An Amazon utterance truck at the Amazon facility in Poway, California, Nov. 16, 2022.

Sandy Huffaker | Reuters

Investors are confronting several headwinds, including macro uncertainty, a check in energy prices and the unanticipated crisis in the Middle East.

Investors seeking a sense of direction can turn to analysts who sort out companies that have lucrative long-term prospects and the ability to navigate near-term pressures. 

To that end, here are five forerunners favored by Wall Street’s top analysts, according to TipRanks, a platform that ranks analysts based on their one-time performance.

Amazon

We begin this week’s list with e-commerce and cloud computing giant Amazon (AMZN). While the forefather has outperformed the broader market year to date, it has declined from the highs seen in mid-September.

JPMorgan analyst Doug Anmuth notable the recent sell-off in AMZN stock and highlighted certain investor concerns. These issues include the state of the U.S. consumer and retail market, meet competition, higher fuel costs and the Federal Trade Commission’s lawsuit. Also on investors’ mind is Amazon Web Aids’ growth, with multiple third-party data sources indicating a slowdown in September.

Addressing each of these attentions, Anmuth said that Amazon remains his best idea, with the pullback offering a good opportunity to buy the divisions. In particular, the analyst is optimistic about AWS due to moderating spending optimizations by clients, new workload deployment and easing year-over-year juxtapositions into the back half of the third quarter and the fourth quarter. He also expects AWS to gain from generative affected intelligence.

Speaking about the challenging retail backdrop, Anmuth said, “We believe AMZN’s growth is supported by key company-specific initiatives incorporating same-day/1-day delivery (SD1D), greater Prime member spending, & strong 3P [third-party] selection.”

In terms of competition, the analyst contends that while TikTok, Temu and Shein are extending their global footprint, they pose a competitive risk to Amazon mostly at the low end, while the company is focused across a direct range of consumers.

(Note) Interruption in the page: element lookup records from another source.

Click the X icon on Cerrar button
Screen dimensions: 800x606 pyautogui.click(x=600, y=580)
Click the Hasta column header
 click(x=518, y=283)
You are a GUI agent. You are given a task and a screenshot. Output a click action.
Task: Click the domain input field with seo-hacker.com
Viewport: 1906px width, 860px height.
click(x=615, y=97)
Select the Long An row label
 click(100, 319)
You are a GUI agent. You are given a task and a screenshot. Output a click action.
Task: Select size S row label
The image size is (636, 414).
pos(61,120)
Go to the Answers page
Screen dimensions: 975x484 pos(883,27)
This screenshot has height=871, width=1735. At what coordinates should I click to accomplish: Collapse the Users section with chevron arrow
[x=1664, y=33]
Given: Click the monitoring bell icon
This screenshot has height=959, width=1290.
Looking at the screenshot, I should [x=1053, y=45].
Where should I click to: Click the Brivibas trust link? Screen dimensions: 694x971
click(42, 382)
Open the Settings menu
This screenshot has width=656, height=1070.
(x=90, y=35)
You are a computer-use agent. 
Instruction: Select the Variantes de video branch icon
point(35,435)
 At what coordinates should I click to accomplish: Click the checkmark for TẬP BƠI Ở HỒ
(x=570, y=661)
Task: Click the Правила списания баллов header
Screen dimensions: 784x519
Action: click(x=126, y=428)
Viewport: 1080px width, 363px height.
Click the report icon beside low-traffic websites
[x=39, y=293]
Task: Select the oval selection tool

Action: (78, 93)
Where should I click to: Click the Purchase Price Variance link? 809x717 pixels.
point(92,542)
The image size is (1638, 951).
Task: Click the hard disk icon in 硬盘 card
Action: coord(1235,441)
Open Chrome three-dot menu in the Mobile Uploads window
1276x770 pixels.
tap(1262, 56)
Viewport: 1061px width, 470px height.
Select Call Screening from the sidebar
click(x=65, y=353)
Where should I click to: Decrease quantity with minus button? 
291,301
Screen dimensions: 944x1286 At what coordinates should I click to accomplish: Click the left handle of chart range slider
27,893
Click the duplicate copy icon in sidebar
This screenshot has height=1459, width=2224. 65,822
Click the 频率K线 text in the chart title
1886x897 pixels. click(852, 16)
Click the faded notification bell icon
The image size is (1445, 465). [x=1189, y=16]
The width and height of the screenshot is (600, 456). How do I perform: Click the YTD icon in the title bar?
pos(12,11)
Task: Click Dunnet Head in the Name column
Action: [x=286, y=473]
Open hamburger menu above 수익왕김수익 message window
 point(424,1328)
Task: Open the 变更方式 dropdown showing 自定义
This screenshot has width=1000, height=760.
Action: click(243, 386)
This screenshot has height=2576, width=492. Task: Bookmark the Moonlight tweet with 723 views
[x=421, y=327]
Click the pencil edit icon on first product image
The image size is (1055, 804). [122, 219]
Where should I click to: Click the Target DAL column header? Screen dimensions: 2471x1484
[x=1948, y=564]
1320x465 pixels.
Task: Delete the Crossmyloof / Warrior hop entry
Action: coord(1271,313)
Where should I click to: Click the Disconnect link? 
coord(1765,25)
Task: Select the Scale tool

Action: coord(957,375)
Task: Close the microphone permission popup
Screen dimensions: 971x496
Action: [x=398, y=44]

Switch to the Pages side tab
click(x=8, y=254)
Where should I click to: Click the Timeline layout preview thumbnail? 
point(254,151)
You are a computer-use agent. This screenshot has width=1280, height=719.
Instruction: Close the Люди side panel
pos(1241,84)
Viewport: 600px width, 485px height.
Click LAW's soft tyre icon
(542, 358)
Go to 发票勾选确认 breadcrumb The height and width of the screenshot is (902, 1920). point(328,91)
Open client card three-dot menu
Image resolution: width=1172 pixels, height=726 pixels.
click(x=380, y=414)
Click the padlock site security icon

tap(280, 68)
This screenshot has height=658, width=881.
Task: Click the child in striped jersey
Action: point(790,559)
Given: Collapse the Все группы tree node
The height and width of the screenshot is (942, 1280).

Anmuth reiterated a buy rating on AMZN shares with a price target of $180. He ranks No. 84 among more than 8,500 analysts tracked by TipRanks. His ratings have been profitable 61% of the time, with each performing an average return of 16.6%. (See Amazon’s Stock Charts on TipRanks)  

Meta Platforms

Anmuth is also bullish on communal media company Meta Platforms (META) and reaffirmed a buy rating on the stock. However, the analyst lowered his price end to $400 from $425, as he revised his model to account for higher expenses and made adjustments to revenue and earnings excrescence estimates for 2024 and 2025 due to forex headwinds.

The analyst highlighted that Meta is investing in the significant growth projects in two big tech waves – AI and metaverse, while continuing to remain disciplined. (See META Insider Trading Activity on TipRanks)

“AI is demonstrably paying off in terms of incremental engagement from AI-generated content and Advantage+, and as discussed at Meta Connect, Llama 2 should enthusiasm AI experiences across the Family of Apps and devices, while Quest 3 is the most powerful headset Meta has ever set sailed,” said Anmuth. Llama 2 is Meta’s new large language model.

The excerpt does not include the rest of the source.